No pictures
today. It would be that kind of day.
Last night’s
spaghetti did little to calm my anticipation of my first day on the St Lawrence.
I was in the boat at 5:15 in the morning, wanting to take advantage of the
perfect calm and quiet of the hour in order to acclimate myself to the river
ahead. Trois-Rivieres was only about 40 miles downstream and while I was confident
about reaching it with plenty of time to spare, I didn’t want waning daylight as
an added variable along with other unknowns that I might face along the way.
The absolute
quiet of the morning reminded me that I was departing on my own for the first
time in over 700 miles. Matt no doubt was curled up in his featherbed in
Saratoga at this very moment and I missed the easy banter, relaxed confidence,
and motivational cadence of his company. 2010’s Row, Canada! adventure came to mind as well: eighteen days, 502
miles, all in Brian’s company. Pushing off on my own this morning evoked an
afternoon in 1974 when Ron, my flight instructor, told me to come to a full
stop on the runway after the third touch-and-go, climbed out of the plane, and
shouted over his shoulder, “You’re ready. Go fly.”
Could “Go
row” be any more challenging? Let’s see.
It was still
dark but the combined lights from Sorel and Tracy, the well-marked channel buoys,
an easily discernable shoreline, and the inevitability of morning light within
the hour fed my urgency to get going right
now. The boat was a bit lighter for the stuff I’d sent home with Matt and
Courtney and, combined with the current, a steady 18 rpm yielded an easy 6 mph over
a black mirror. My small wake described parallel silver slivers across the
glass as the city lights receded behind me. It felt good to be underway again,
and Trois-Rivieres seemed right around the corner: calm water, a following current,
plenty of time, a lighter boat, and strong resolve seemed an unbeatable hand.
Obviously, I
don’t play cards.
Two hours
later, in rain but good light, I reached the large open lake that pretty much
defines the passage between Sorel and Trois-Rivieres. Shallow outside of the shipping
channel, eight or ten miles across at its widest point, and with no high ground
on either side, this is the kind of water that can hammer a small boat when the
wind comes up. In 2005, the Delaware River had taught me how wind-driven waves
over the shallows can create the kind of frequency and sharp crests that quickly
overwhelm a low-freeboarded boat like mine, so prudence suggested a shoreline
course rather than staying in the channel and putting four or five miles of
water on each side of the boat.
Sadly, I
picked the wrong shore. Nature’s single card soon trumped my full hand.
Within an
hour of my course along the southerly(westerly) side, a strong northeast wind
kicked up (but of course!), quickly building nasty sharp-crested two-footers
that compelled me to bail more than row . I was soon driven into the shallows
and tall grass of shore. By 9:30 I’d covered twenty miles, already halfway to
TR, but I was pinned in the tall grass by waves that would quickly overwhelm me
if I ventured out again into the open water.
This was a
low moment. It was raining hard. I was cold and essentially immobilized. No
docks, no people, no progress, no alternatives appeared within my reach.
I called Peg.
Sitting in the swamp in the rain, shivering, looking at the whitecaps hitting
the grass offshore, I might even have whined a bit. She asked me how much
further to TR, hun, and I said, “Maybe twenty miles.” I asked her what time it
was. She said, “9:30.” Her voice helped. The moment stuck, a moment emblematic
of how past experience can sometimes buoy one’s confidence and steel one’s resolve.
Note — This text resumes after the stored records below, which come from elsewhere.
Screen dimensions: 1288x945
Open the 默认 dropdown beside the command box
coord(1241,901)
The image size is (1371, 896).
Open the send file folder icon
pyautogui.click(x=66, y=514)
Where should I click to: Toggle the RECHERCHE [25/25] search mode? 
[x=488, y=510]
It was 9:30 in the morning, and I was 20 miles from my destination.
Gentle
Reader, I’m not a math guy but sitting in the rain in the swamp, even I could
run these numbers: If I rowed until dark, roughly eleven hours from that very moment,
I could make my destination (or hit spittin’ distance to TR) by sustaining an average
of 1.8 mph. 1.8. 1.8. One-point-eight. Eleven hours. Eleven hours to dryness.
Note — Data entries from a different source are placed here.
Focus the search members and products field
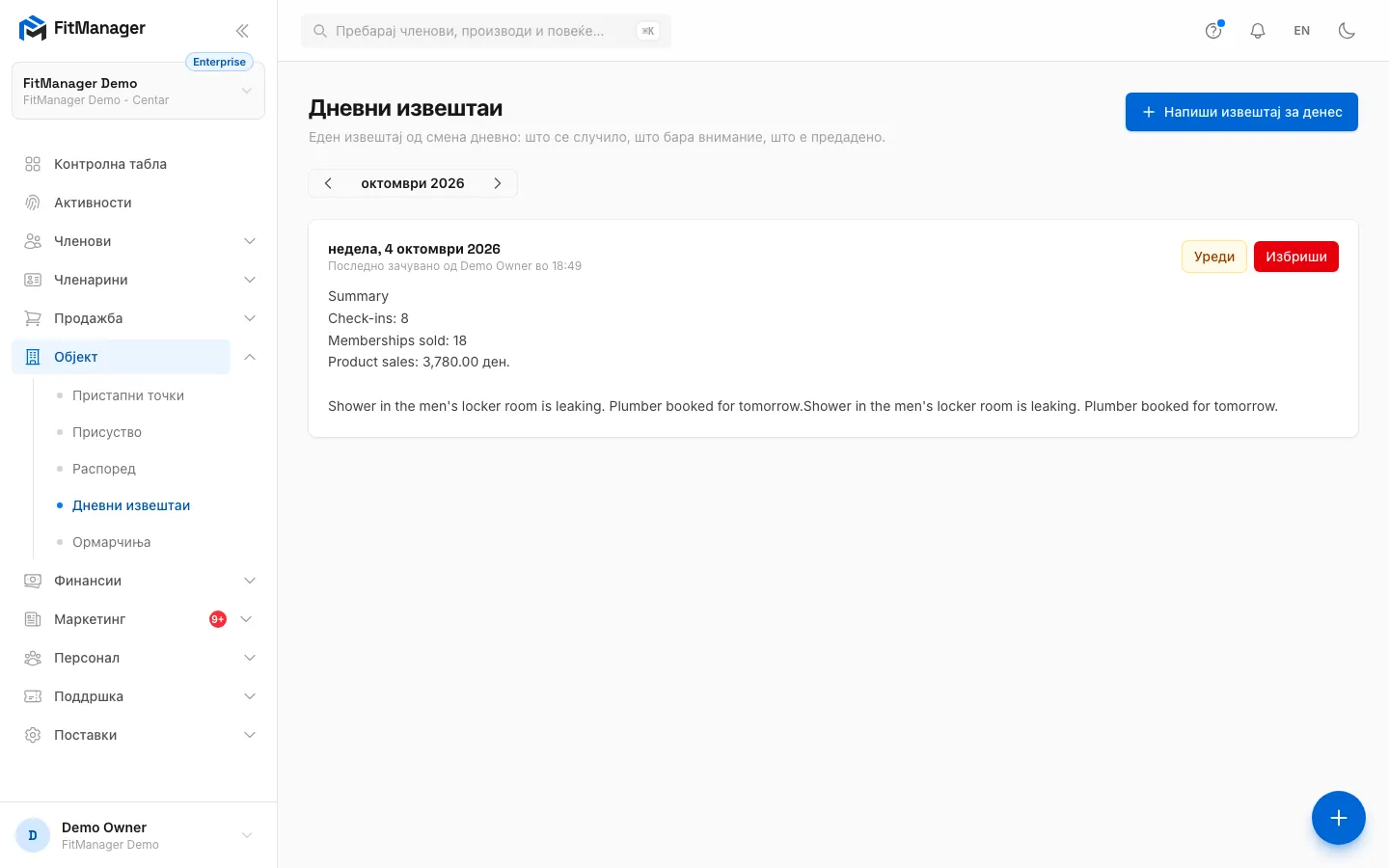Viewport: 1389px width, 868px height. point(486,31)
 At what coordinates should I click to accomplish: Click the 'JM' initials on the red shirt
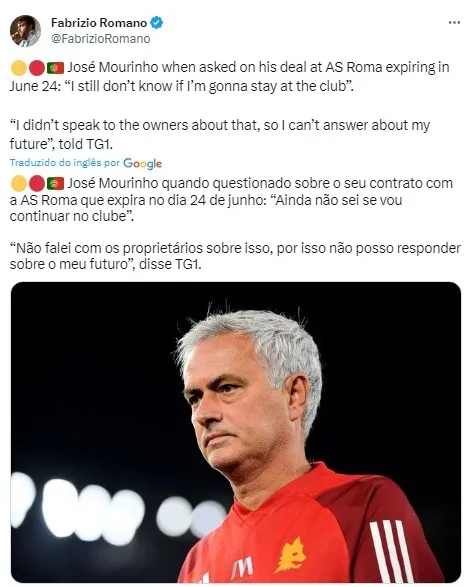click(x=242, y=568)
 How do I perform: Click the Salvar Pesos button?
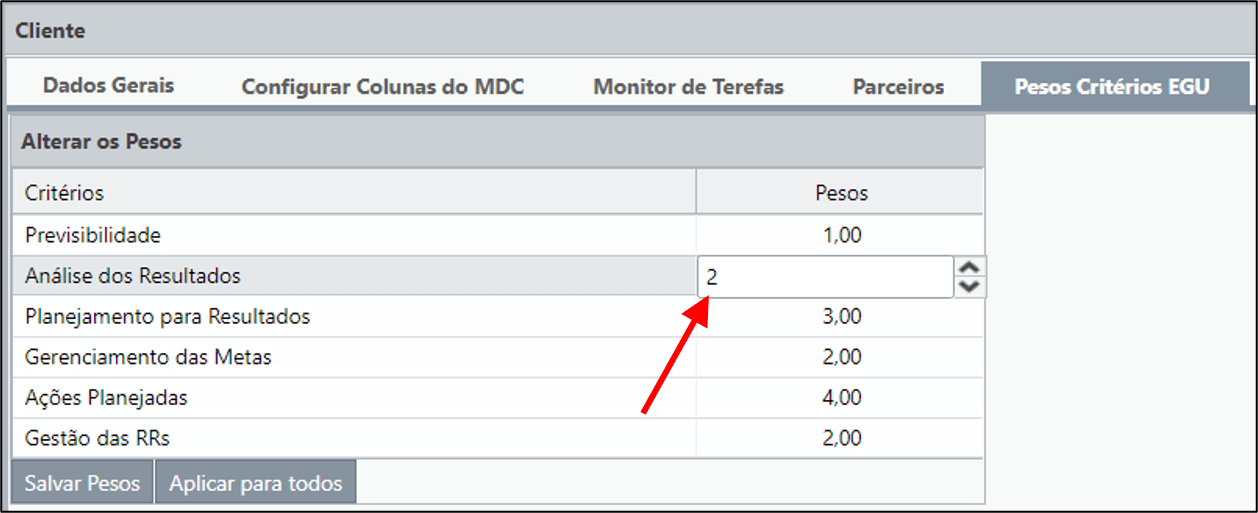(82, 484)
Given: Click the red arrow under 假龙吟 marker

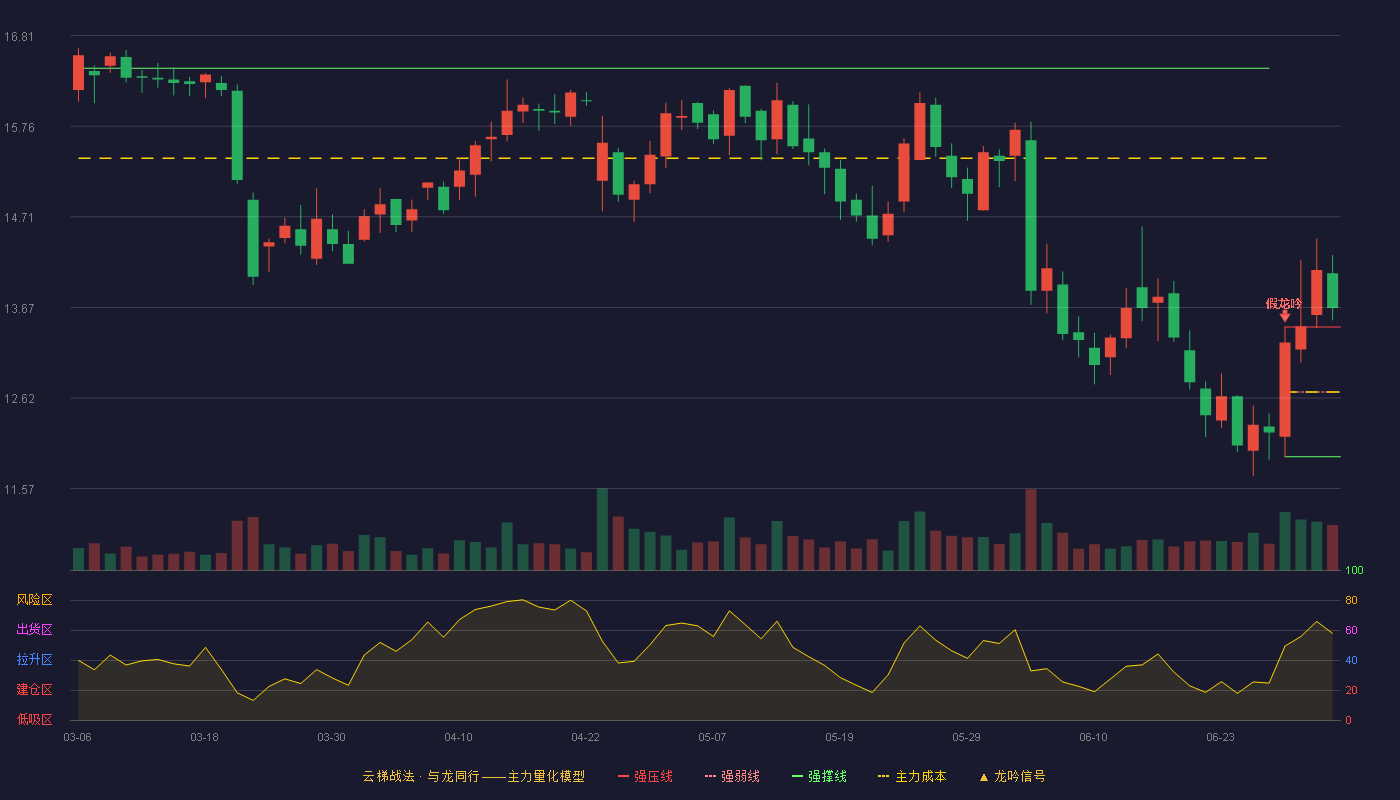Looking at the screenshot, I should [1285, 316].
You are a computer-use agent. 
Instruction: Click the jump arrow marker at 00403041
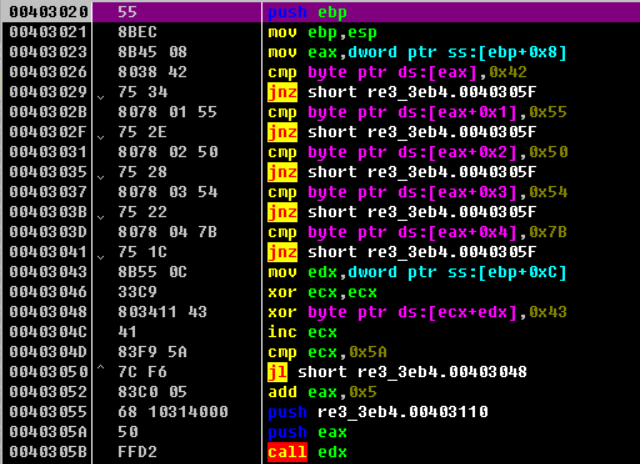coord(100,257)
Out of the swamp. Off of this Canadian version of the loathed Delaware River. Considering the New Math (20/11= 1.8), I then took stock of what I knew to be true:
1. I have rowed nonstop for eleven hours
before, and I felt prepared to do it again if I had to.
2. If I was to change my current state,
I would have to.
3. 1.8 mph, about the pace of a child
ambling across the family room to grab his/her favorite toy (or to get out of a
cold rain), was also within my ability.
4. I could not traverse the open water
in these conditions, but I could
slog through the high grass of the bordering marsh. The grass, a buffer of
surface turbulence, beats down the waves even though it poses great friction
and resistance to the hull and oars.
5. Weather changes. I had eleven hours
until dark. It could change for the worse, but I had the grass. If it changed for the better, I’d
be in clover. Or gravy. Whatever.
6. Sitting in the boat grousing was
getting old. It was time to go.
Eric Burden and
the Animals sang the classic “We’ve Got
To Get Out of This Place” in the 60’s, and it became my adopted anthem on
Lac St Pierre. It wasn’t pretty or easy and it hardly looked like rowing, but
for the next four hours I kept 1.8 as the baseline on the GPS as I slogged
through tall grasses and weeds, occasionally having to stand up in the boat to
get a sightline on a course. I could hear the cresting waves of the open water
over the whistling of the wind in the grass. It would be a long day unless…..unless…..
…unless the
wind began to shift from north to westerly which, by mid-afternoon, became
apparent as I continued my occasional prairie-dog sightings from the swamp. Could
it be? That blasted crosswind was now veering around to become a blessed
tailwind and, to make a long story short, by 3:00 I stuck my nose into the open
water and caught a quartering tailwind and manageable waves towards Trois-Rivieres.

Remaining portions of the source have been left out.